TOI-1452 b first came to astronomers’ attention through Nasa’s Transiting Exoplanet Survey Satellite, or Tess spacecraft, which studies distant stars for telltale dips in their light that signify an exoplanet passing in front of, that is transiting, the star. Tess data suggested the existence of an exoplanet, but the observation was not definitive.
The star TOI-1452 b orbits is part of a binary star system, and Tess does not possess the power to resolve the individual stars in that system. The University’s Observatoire du Mont-Mégantic (OMM) observatory, however, along with new analytic methods, was able to confirm that TOI-1452 b exists.
“The OMM played a crucial role in confirming the nature of this signal and estimating the planet’s radius,” Mr Cadieux said. “This was no routine check. We had to make sure the signal detected by TESS was really caused by an exoplanet circling TOI-1452, the largest of the two stars in that binary system.”
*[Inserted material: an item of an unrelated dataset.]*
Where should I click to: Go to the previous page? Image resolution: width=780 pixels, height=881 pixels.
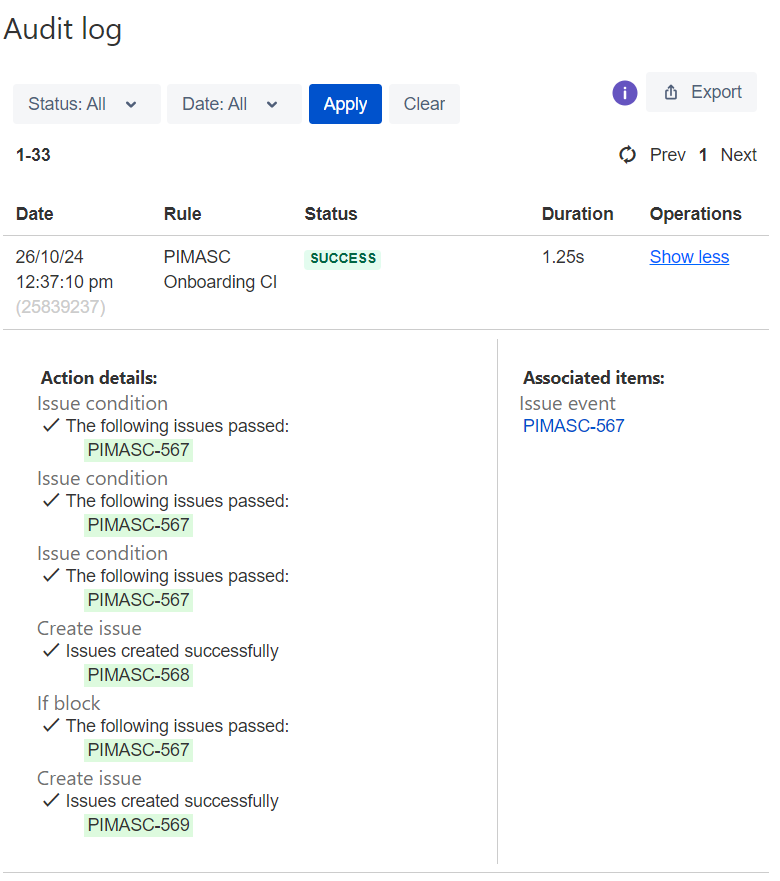(x=667, y=155)
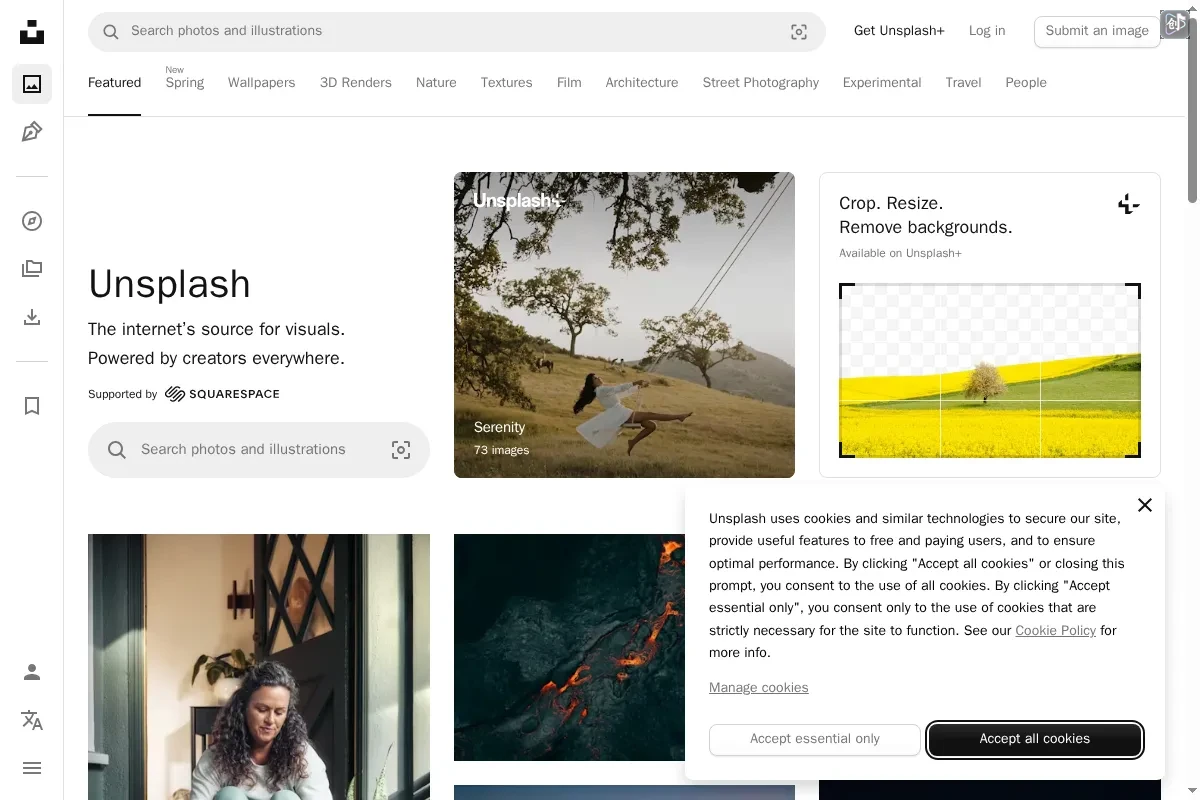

An instrument installed on the Canada-France-Hawaii Telescope in Hawai’i then measured the planet’s mass.
Unlike Earth, which is a mostly rocky and metallic planet with water covering around 70% of its surface, TOI-1452 b appears to be made largely, but not entirely, of water, with about 30% of its mass coming from the liquid. That’s a sort of deep global ocean more akin to the deep waters believed to lurk beneath the icy crust of Saturn’s moon Enceladus than the oceans of Earth; water makes up less than 1% of our planet’s mass.
Exoplanets are located outside of our solar system.
It’s still not certain that TOI-1452 b is an ocean world, and just what that might mean for the chances of discovering alien life in its waters, but the researchers note that the James Webb Space Telescope should soon be able to help penetrate the mystery of this strange new watery world.